THE DATA:
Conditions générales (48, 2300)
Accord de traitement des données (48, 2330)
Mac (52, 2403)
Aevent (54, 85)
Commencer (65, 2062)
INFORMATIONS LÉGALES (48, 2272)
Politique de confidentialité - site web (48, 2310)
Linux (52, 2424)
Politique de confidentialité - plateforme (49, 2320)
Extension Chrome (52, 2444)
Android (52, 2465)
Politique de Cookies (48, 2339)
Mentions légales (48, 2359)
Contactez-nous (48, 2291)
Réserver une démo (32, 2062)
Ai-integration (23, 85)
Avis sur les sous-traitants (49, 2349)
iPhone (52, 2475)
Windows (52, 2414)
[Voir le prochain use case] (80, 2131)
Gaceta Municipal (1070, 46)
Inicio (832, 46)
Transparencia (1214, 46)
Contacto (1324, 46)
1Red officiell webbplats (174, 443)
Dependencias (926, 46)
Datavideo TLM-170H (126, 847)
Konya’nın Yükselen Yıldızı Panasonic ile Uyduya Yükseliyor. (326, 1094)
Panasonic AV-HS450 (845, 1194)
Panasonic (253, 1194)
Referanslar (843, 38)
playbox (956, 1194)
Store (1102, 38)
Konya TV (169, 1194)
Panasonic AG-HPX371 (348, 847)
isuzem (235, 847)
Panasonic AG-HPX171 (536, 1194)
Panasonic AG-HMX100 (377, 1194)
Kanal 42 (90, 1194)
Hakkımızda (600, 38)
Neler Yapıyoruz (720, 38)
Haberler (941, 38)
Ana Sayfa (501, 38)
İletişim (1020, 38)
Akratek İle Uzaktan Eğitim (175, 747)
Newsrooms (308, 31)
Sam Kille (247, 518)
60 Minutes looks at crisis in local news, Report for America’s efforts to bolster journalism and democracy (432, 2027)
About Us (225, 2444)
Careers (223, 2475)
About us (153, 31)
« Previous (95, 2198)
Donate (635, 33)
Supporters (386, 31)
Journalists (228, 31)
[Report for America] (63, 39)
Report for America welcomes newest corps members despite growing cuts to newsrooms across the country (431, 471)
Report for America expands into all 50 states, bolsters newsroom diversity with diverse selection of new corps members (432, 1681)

TASK PROMPT: The whole listing above needs to be transcribed exactly.

EXERCISE OUTPUT:
Conditions générales (48, 2300)
Accord de traitement des données (48, 2330)
Mac (52, 2403)
Aevent (54, 85)
Commencer (65, 2062)
INFORMATIONS LÉGALES (48, 2272)
Politique de confidentialité - site web (48, 2310)
Linux (52, 2424)
Politique de confidentialité - plateforme (49, 2320)
Extension Chrome (52, 2444)
Android (52, 2465)
Politique de Cookies (48, 2339)
Mentions légales (48, 2359)
Contactez-nous (48, 2291)
Réserver une démo (32, 2062)
Ai-integration (23, 85)
Avis sur les sous-traitants (49, 2349)
iPhone (52, 2475)
Windows (52, 2414)
[Voir le prochain use case] (80, 2131)
Gaceta Municipal (1070, 46)
Inicio (832, 46)
Transparencia (1214, 46)
Contacto (1324, 46)
1Red officiell webbplats (174, 443)
Dependencias (926, 46)
Datavideo TLM-170H (126, 847)
Konya’nın Yükselen Yıldızı Panasonic ile Uyduya Yükseliyor. (326, 1094)
Panasonic AV-HS450 (845, 1194)
Panasonic (253, 1194)
Referanslar (843, 38)
playbox (956, 1194)
Store (1102, 38)
Konya TV (169, 1194)
Panasonic AG-HPX371 (348, 847)
isuzem (235, 847)
Panasonic AG-HPX171 (536, 1194)
Panasonic AG-HMX100 (377, 1194)
Kanal 42 (90, 1194)
Hakkımızda (600, 38)
Neler Yapıyoruz (720, 38)
Haberler (941, 38)
Ana Sayfa (501, 38)
İletişim (1020, 38)
Akratek İle Uzaktan Eğitim (175, 747)
Newsrooms (308, 31)
Sam Kille (247, 518)
60 Minutes looks at crisis in local news, Report for America’s efforts to bolster journalism and democracy (432, 2027)
About Us (225, 2444)
Careers (223, 2475)
About us (153, 31)
« Previous (95, 2198)
Donate (635, 33)
Supporters (386, 31)
Journalists (228, 31)
[Report for America] (63, 39)
Report for America welcomes newest corps members despite growing cuts to newsrooms across the country (431, 471)
Report for America expands into all 50 states, bolsters newsroom diversity with diverse selection of new corps members (432, 1681)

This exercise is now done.